DA LOCALE A VERO E PROPRIO BRAND
Ed è proprio il caso di Santa, un indirizzo nato negli anni difficili del Covid, che in breve tempo ha saputo imporsi diventando un brand, tanto da essere esportato nell’hotellerie di lusso a Villa Cora (poco fuori il centro storico di Firenze), a Roma (sul rooftop all’interno dell’Hotel L’Orologio), e a breve in quel di Venezia, in un luogo ancora da svelare.
Ma non è escluso che anche in questo caso si tratti di in un albergo, viste le caratteristiche della proposta, sempre elegante e centrata sull’unicità di un tradizione che si nutre di modernità, quindi perfetta per una clientela di viaggiatori cosmopoliti, così come per i curiosi frequentatori delle notti urbane alla ricerca di twist e variazioni sul tema.
FIRENZE “CITTÀ APERTA” DA SCOPRIRE CON GUSTO
Di Eugenia Torelli
IL CONCEPT DEL LOCALE
La formula, in centro città, è senza dubbio vincente e rimanda in molte occasioni alla storia delle Arti e dei Mestieri fiorentini, senza lavorare su uno storytelling eccessivo.
È il caso di un signature della casa ormai ben conosciuto, il Dr. Punch, ispirato agli speziali che un tempo utilizzavano le spezie arrivate da ogni parte del mondo per scopi alimentari o medicinali; la sua realizzazione occupa la bellezza di 36 ore anche se, ovviamente, non è questo il tempo di attesa al tavolo da parte del cliente.
Il Bar Manager Simone Covan, coadiuvato dai bartender Marco Scardino, Christian Borrelli, Luca Zetti e Francesco Paoletti, ha immaginato di immergere le spezie nella parte alcolica per aromatizzare la miscela, e solo dopo 24 ore di lenta macerazione si passa a un processo di milk-washing dove il latte e il limone creano un caglio, filtrato tramite coffee bag, che porta alla chiarificazione del cocktail.
Il risultato sarà un drink che, pur con una marcata nota alcolica e un’importante presenza di rum, risulterà piacevolmente fresco, con frutta e spezie che hanno un ruolo tutt’altro che marginale, con ananas, cannella, chiodi di garofano e lime in bella evidenza.
GLI ALTRI DRINK DA NON PERDERE
Invitante è anche il Welcome to Tijuana, coraggiosa interpretazione anch’essa dedicata a speziali e medici, dove la tequila alle bacche di goji incontra il vermouth infuso alla canapa e si spinge ancor di più verso tipicità messicane con il Tepache di ananas e peperone.

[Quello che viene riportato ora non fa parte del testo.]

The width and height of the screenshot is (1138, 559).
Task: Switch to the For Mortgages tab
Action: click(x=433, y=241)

La scelta dei cocktail da parte del team di Santa ha sempre un approccio finemente sartoriale, che va dalla scelta di liquori e distillati non convenzionali (indice di curiosità, passione e della volontà di lavorare fuori dal coro) alla ricerca del bicchiere idoneo e del dettaglio che fa la differenza.

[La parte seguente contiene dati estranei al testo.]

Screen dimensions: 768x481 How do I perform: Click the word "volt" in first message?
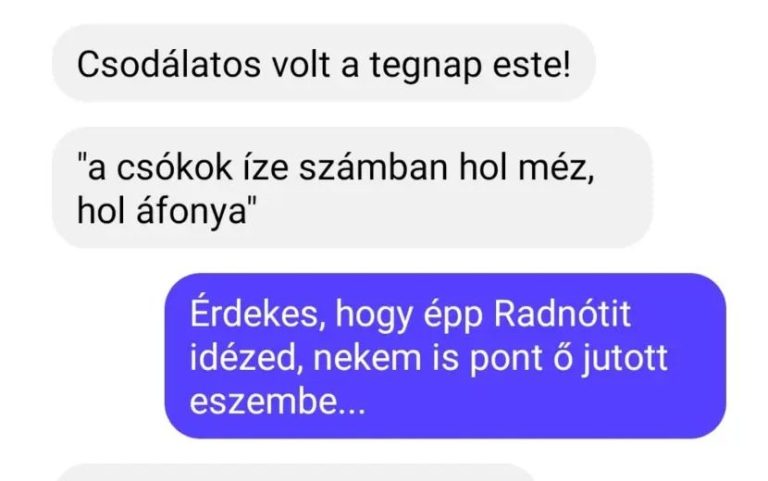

È una miscelazione che tende spesso a portare l’ospite in un mondo esperienziale avvincente, dove il pairing e le suggestioni legate alla ristorazione lasciano sempre buoni ricordi. Vedi il caso di un drink giocato su più livelli sensoriali come il Truffle penicillin, che vive delle note smokey dell’aria di Lapsang Souchong e dove il blended whiskey è a suo agio con lo sciroppo di miele al tartufo e zenzero.
Forse non per tutti, ma di grande impatto gustativo e divertente nell’abbinamento non solo con i molti finger a disposizione (c’è una buona proposta veg), ma anche con una serie di piatti che si muovono tra la ricerca e il comfort.
LA CUCINA
Come dire che, se la semplicità e il gusto sono il punto di partenza della serata, la cucina gioca benissimo le sue carte anche su preparazioni di buon senso gastronomico comprensibili a tutti. Dai fusilli cacio e pepe al polpo.

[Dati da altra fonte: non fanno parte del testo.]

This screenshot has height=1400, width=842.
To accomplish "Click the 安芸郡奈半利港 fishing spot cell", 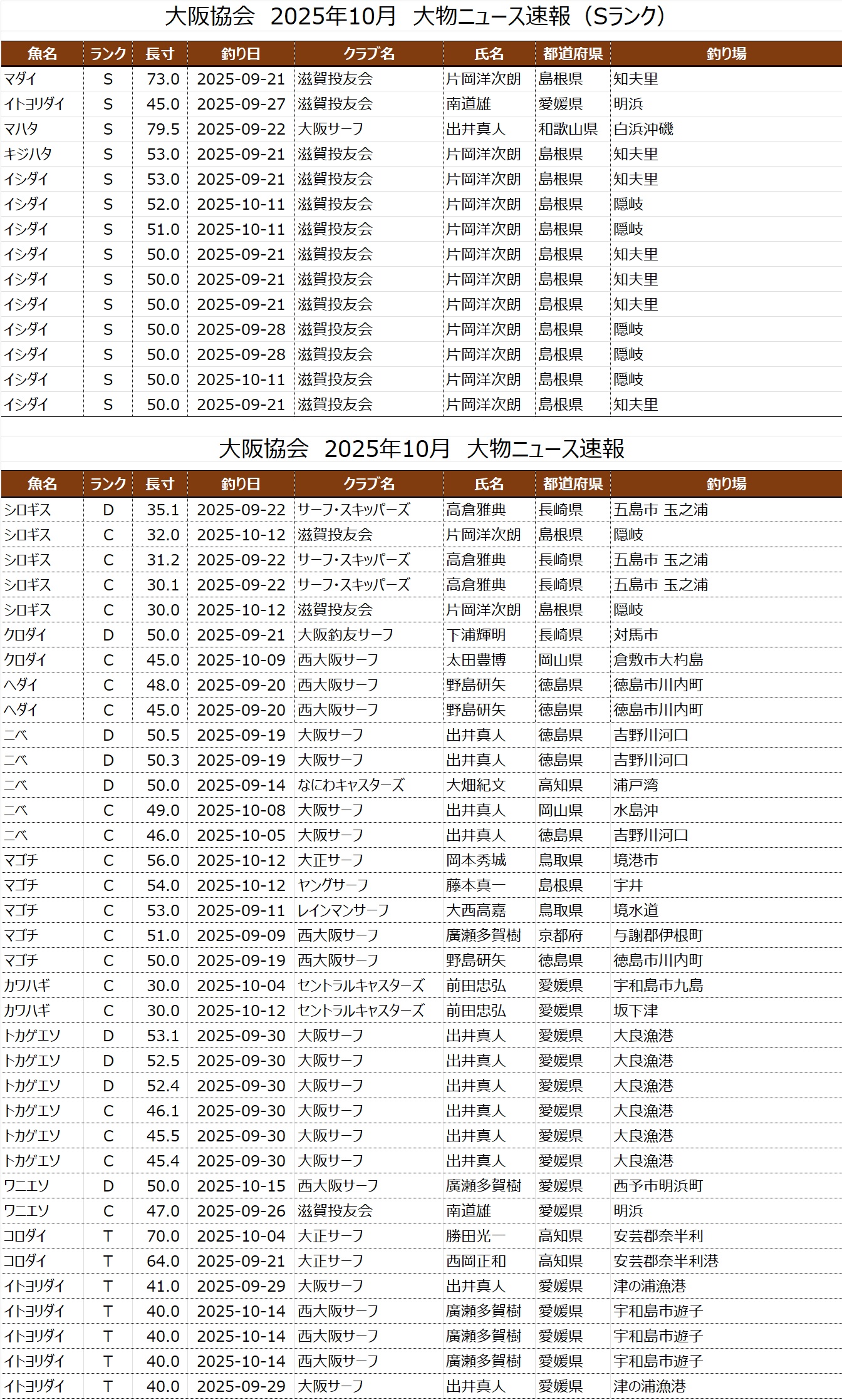I will 665,1261.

Infine un consiglio per chi si siede in piazza per un cocktail in questi giorni: uno di più gettonati è il Conte Modenese, twist on classic negroniano con lampone, Bulldog gin infuso ai lamponi, Bitter Campari, Cinzano Vermouth 1757 extra-dry, shrub balsamico (di Casa Rinaldi) sempre al lampone e Italicus Bitter alle mandorle. Un bell’esercizio di stile.